Toronto’s new Indigenous Hub is not only groundbreaking in its co-ordination of multiple services such as health care, child care and job training for Indigenous Torontonians, but it’s been designed with significant Indigenous input into sustainability and place-making as well.
The official launch of the Hub, located on a 2.4-acre property on Cherry Street, took place June 21, National Indigenous Peoples Day.
The project is a partnership of Anishnawbe Health Toronto (AHT), Kilmer Group and Tricon Residential. At build-out the site will contain the four-storey Anishnawbe Community Health Centre; the Miziwe Biik Training, Education and Employment Centre; a heritage building to be developed for commercial use by Dream and Kilmer Group; and two residences, the 13-storey Canary House condominium structure launched by Dream and Kilmer Group in February, and an 11-storey residential rental building to be developed by Dream, Kilmer Group and Tricon Residential.
The new health centre is scheduled to open by the end of 2022 while the other projects are targeted for completion in 2024.
The groundbreaking was hosted by Andre Morriseau, chair of the Anishnawbe Health Foundation, with a ceremony that was livestreamed. Joe Hester, executive director of AHT, said, “The site will be a gathering place for the Indigenous people from across Turtle Island and a home to support the reclamation of culture and identity.”
Among the many ways the project is notable, suggested Jason Lester, vice-president of development at Dream, is that a small Indigenous design firm, Two Row Architect, played a major role in contributing to master planning and site-wide design and even schooling the bigger project designers such as Stantec and BDP Quadrangle on Indigenous design principles.
“What we did for the overlay, to make sure that everything’s integrated and connected, Two Row Architect has the responsibility for all the design on the exterior to make sure everything is integrated,” said Lester. “It was a learning lesson for both BDP Quadrangle as well as Stantec for what is Indigenous design, and it’s very sophisticated.
“We wanted to learn from Two Row what Indigenous design was all about, and how they brought much more richness to the project.”
Matthew Hickey, a partner at Two Row, is a Mohawk from Six Nations and said collaborations between mainstream and Indigenous professionals represent a major opportunity for growth.
“Mainstream architecture, they know what they’re doing, they’ve got the manpower behind them. We’re a fairly small firm, there’s only 10 of us,” he said. “So for us to go after super large projects, it takes up a lot of our manpower, so we prefer to consult in that way and team up with different architects.”
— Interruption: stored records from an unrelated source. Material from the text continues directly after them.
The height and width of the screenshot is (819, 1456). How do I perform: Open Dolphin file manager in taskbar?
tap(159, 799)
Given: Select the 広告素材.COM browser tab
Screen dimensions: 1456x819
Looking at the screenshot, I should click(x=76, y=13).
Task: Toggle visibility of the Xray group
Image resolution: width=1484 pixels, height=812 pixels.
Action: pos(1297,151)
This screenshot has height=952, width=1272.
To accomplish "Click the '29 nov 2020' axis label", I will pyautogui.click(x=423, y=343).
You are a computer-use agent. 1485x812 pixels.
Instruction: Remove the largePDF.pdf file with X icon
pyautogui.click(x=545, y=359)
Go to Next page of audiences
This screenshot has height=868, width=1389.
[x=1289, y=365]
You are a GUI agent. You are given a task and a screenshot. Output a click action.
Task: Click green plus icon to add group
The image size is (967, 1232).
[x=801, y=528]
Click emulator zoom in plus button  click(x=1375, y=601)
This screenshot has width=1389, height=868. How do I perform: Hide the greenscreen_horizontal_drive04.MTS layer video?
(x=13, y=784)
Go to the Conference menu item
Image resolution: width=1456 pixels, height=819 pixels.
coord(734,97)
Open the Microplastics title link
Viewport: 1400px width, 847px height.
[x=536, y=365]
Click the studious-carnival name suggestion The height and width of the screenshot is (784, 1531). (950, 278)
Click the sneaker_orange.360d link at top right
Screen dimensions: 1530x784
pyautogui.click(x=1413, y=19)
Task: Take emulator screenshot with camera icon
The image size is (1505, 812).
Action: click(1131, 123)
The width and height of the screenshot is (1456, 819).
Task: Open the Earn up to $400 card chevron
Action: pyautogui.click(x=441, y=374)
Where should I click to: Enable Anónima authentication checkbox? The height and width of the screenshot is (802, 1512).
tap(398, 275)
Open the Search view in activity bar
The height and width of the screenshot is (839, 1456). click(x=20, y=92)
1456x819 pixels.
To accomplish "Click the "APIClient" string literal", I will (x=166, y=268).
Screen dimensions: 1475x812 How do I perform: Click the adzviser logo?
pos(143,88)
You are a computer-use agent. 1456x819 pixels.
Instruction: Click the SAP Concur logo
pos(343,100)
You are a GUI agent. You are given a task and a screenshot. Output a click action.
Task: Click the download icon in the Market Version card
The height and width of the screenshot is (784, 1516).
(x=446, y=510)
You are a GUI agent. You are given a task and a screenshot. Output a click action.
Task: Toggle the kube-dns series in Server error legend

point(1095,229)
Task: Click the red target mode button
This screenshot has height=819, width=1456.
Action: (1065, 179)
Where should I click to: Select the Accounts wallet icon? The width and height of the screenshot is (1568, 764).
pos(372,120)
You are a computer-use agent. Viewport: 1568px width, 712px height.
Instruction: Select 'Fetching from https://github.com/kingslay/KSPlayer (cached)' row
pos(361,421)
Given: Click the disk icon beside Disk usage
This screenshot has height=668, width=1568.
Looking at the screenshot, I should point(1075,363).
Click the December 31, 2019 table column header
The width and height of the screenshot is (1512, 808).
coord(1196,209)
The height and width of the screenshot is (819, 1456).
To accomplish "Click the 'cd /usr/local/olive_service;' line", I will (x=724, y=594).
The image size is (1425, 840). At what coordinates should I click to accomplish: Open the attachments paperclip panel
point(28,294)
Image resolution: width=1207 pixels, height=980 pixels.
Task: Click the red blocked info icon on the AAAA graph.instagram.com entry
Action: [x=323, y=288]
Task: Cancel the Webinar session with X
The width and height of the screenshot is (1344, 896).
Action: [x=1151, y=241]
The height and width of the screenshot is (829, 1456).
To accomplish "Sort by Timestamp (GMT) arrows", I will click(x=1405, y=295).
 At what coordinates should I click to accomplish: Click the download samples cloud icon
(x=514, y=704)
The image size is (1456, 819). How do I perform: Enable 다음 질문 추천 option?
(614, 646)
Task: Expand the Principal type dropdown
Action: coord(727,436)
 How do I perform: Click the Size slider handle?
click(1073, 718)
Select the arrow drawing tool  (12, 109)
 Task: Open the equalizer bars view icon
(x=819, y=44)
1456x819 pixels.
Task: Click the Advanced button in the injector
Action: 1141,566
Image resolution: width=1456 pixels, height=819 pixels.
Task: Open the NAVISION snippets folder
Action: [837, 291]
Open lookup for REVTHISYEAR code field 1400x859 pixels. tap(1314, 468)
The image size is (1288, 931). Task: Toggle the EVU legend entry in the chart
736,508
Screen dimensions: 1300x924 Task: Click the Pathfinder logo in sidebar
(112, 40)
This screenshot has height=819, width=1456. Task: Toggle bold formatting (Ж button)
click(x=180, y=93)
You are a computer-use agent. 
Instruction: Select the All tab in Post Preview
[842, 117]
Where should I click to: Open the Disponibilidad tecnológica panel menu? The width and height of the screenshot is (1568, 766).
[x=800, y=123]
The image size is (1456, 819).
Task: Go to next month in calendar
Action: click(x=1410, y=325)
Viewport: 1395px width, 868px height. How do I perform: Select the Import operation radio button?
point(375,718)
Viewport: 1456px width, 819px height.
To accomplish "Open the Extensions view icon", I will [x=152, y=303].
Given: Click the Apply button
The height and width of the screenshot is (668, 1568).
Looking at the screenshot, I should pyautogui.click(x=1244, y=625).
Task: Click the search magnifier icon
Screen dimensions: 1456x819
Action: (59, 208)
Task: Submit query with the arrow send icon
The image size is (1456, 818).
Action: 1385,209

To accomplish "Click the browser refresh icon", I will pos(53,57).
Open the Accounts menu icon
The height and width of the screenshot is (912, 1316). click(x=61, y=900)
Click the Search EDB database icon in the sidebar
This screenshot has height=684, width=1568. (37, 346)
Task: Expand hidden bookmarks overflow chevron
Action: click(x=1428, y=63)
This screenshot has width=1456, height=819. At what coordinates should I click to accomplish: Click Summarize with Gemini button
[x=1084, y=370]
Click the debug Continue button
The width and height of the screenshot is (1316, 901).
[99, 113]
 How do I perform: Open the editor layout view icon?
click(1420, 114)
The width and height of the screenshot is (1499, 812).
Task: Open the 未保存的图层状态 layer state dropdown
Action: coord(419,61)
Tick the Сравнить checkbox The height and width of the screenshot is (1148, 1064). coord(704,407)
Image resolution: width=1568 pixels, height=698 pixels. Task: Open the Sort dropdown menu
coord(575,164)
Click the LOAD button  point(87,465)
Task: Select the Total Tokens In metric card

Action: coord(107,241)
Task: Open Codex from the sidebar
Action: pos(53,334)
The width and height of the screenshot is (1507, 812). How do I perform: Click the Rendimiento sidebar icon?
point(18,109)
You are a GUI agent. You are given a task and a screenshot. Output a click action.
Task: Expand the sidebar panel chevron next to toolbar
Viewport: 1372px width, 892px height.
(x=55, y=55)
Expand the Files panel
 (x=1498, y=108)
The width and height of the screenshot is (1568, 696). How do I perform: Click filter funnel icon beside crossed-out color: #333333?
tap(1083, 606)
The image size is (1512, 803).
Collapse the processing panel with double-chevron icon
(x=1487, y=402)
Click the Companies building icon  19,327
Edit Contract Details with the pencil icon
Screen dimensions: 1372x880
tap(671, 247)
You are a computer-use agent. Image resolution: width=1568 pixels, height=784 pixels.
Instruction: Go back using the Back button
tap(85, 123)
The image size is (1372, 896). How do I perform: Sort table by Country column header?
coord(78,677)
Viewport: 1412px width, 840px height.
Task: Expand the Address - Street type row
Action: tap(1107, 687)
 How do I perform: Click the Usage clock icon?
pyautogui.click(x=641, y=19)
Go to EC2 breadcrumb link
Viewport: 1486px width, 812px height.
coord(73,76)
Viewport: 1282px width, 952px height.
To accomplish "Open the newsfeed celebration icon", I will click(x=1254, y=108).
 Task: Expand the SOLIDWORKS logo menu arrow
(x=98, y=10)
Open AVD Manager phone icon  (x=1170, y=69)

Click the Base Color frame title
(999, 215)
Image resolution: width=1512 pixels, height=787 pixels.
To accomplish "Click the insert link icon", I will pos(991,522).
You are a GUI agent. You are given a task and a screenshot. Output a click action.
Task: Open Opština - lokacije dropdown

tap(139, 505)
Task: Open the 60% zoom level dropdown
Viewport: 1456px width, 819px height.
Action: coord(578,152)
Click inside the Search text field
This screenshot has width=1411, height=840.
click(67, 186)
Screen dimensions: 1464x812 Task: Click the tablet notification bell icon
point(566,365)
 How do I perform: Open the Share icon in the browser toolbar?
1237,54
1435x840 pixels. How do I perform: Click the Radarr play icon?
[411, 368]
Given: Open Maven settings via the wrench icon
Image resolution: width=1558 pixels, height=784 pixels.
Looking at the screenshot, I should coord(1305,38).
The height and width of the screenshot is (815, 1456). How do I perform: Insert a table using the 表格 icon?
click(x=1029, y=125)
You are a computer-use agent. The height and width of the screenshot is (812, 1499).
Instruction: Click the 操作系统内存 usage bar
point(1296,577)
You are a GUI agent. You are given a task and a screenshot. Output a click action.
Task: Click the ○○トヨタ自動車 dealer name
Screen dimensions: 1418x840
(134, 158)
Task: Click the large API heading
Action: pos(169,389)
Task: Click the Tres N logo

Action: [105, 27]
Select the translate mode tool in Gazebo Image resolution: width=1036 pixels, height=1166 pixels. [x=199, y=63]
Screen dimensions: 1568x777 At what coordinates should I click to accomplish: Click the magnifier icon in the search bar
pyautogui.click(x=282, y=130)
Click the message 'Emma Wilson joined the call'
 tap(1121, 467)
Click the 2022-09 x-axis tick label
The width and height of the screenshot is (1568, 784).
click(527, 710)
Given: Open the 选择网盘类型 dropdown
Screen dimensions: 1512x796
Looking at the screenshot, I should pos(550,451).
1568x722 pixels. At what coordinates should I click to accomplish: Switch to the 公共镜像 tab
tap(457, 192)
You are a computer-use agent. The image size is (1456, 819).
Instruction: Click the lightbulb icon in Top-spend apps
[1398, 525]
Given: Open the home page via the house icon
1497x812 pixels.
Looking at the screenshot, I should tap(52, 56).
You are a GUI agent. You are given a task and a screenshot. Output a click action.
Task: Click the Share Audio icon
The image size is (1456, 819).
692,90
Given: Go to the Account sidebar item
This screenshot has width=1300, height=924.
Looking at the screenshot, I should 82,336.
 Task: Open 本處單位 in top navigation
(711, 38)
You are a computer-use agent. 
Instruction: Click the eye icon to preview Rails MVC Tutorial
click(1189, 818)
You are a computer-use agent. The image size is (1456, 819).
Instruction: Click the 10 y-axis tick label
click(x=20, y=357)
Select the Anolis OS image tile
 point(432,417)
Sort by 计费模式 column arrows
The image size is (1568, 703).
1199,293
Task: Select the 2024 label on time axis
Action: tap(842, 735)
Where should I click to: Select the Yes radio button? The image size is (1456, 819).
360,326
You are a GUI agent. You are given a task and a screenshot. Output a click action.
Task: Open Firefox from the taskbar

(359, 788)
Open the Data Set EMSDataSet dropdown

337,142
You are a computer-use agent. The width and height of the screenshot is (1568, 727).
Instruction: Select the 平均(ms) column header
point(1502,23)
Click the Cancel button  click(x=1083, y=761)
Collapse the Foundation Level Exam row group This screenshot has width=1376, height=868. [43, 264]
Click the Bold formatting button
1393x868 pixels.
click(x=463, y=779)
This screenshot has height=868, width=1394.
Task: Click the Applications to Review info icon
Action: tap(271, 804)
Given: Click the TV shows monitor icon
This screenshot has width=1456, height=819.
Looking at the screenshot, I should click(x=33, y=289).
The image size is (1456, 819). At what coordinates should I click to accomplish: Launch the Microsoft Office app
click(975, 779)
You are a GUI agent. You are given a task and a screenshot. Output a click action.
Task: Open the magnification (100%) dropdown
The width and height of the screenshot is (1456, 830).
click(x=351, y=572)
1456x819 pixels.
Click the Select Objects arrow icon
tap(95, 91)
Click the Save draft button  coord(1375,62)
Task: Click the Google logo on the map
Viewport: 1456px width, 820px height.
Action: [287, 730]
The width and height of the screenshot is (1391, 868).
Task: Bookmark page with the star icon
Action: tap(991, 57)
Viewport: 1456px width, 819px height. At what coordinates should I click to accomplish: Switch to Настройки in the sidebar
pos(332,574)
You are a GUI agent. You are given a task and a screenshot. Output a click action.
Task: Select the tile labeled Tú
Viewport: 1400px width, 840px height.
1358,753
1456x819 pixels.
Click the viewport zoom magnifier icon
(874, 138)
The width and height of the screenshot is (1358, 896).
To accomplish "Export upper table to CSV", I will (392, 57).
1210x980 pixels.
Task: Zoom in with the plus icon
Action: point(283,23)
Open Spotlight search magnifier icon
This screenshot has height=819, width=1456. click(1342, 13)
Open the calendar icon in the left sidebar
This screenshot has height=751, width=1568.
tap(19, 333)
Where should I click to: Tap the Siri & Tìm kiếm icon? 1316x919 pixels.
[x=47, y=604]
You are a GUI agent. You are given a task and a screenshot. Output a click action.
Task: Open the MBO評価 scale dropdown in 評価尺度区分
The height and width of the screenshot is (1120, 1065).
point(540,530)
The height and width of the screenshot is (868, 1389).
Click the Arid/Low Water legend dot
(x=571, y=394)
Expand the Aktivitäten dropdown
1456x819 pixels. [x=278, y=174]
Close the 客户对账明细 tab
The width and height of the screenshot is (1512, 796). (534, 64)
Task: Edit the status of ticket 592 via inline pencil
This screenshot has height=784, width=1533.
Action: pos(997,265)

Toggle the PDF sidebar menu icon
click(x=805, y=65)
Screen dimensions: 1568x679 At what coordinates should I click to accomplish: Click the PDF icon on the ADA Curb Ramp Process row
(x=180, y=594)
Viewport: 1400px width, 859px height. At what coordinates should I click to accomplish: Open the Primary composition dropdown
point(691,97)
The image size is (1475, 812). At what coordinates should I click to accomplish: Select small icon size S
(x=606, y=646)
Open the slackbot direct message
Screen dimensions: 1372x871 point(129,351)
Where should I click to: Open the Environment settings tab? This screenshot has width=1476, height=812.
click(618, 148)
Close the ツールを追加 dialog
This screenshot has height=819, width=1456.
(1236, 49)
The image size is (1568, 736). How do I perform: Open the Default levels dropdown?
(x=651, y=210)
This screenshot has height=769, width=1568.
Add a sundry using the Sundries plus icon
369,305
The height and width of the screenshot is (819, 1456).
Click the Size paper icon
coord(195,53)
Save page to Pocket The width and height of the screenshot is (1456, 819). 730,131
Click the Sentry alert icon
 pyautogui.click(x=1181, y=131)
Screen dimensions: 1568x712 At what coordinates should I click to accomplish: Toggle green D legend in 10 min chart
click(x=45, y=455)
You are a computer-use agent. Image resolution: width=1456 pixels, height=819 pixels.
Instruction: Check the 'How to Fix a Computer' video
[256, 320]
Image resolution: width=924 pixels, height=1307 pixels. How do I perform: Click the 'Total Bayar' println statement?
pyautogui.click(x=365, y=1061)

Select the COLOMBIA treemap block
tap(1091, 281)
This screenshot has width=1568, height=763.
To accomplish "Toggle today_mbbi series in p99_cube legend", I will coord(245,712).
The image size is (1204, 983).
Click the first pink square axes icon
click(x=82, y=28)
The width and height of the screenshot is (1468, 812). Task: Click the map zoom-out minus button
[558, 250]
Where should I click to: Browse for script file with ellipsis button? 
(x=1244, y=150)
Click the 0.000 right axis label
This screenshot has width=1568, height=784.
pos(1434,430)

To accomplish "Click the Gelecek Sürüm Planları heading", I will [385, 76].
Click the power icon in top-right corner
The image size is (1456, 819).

Working with BDP Quadrangle, Two Row developed eight Indigenous design guidelines that ensured all aspects of the Hub reflected Indigenous knowledge and values. The Canary House condo building, for example, will feature pebble walkways representing river stones from the adjacent Don Valley River, an earth-based podium, and curved building corners representing clouds.
Other design firms that worked on the Indigenous Hub included NAK Design Strategies, landscape architect for much of the block, and ERA Architects, heritage architect.
The Anishnawbe Community Health Centre will feature a traditional sweat lodge and ceremonial courtyard; group meeting and counselling space; and a child assessment and play therapy facility.
The Miziwe Biik training centre will offer Indigenous skills training, education and employment programs operated by the Miziwe Biik Training Foundation and will also have an Indigenous-focused child care centre.
“The owners there, they are Indigenous, so they want and need to have their buildings reflect the ways that they think, the knowledge that they have,” said Hickey of Two Row’s contributions to those buildings.
As for their input into the master plan and the site components, Hickey stressed there won’t be any dreamcatchers or teepees to be seen.
“What we’re trying to do is embed…the narrative for the building ideas about Indigenous knowledge – directionality, the way that the sun moves, the acknowledgement of the sky and the ground, the understanding of place, the importance of the Don River.
“The Don River was this massive delta, it was very fruitful, birds, all these things that were sustaining life. As a Haudenosaunee person, as a Mohawk person, all of our clans would be found in that area.
“So thinking about the urban realm…it was really important to us for people to understand place and where they’re standing and what was there before.”
Landscaping on the site will support biodiversity – outdoor spaces will not be paved over, Hickey said. Referring to mainstream sustainability standards such as LEED, WELL and Passive House, those have been Indigenous practices for thousands of years, he said.
“To support plant species and to support all the other animals and birds and insects that live in those areas as well, it’s not just about humans, in this case it’s about supporting all living things.”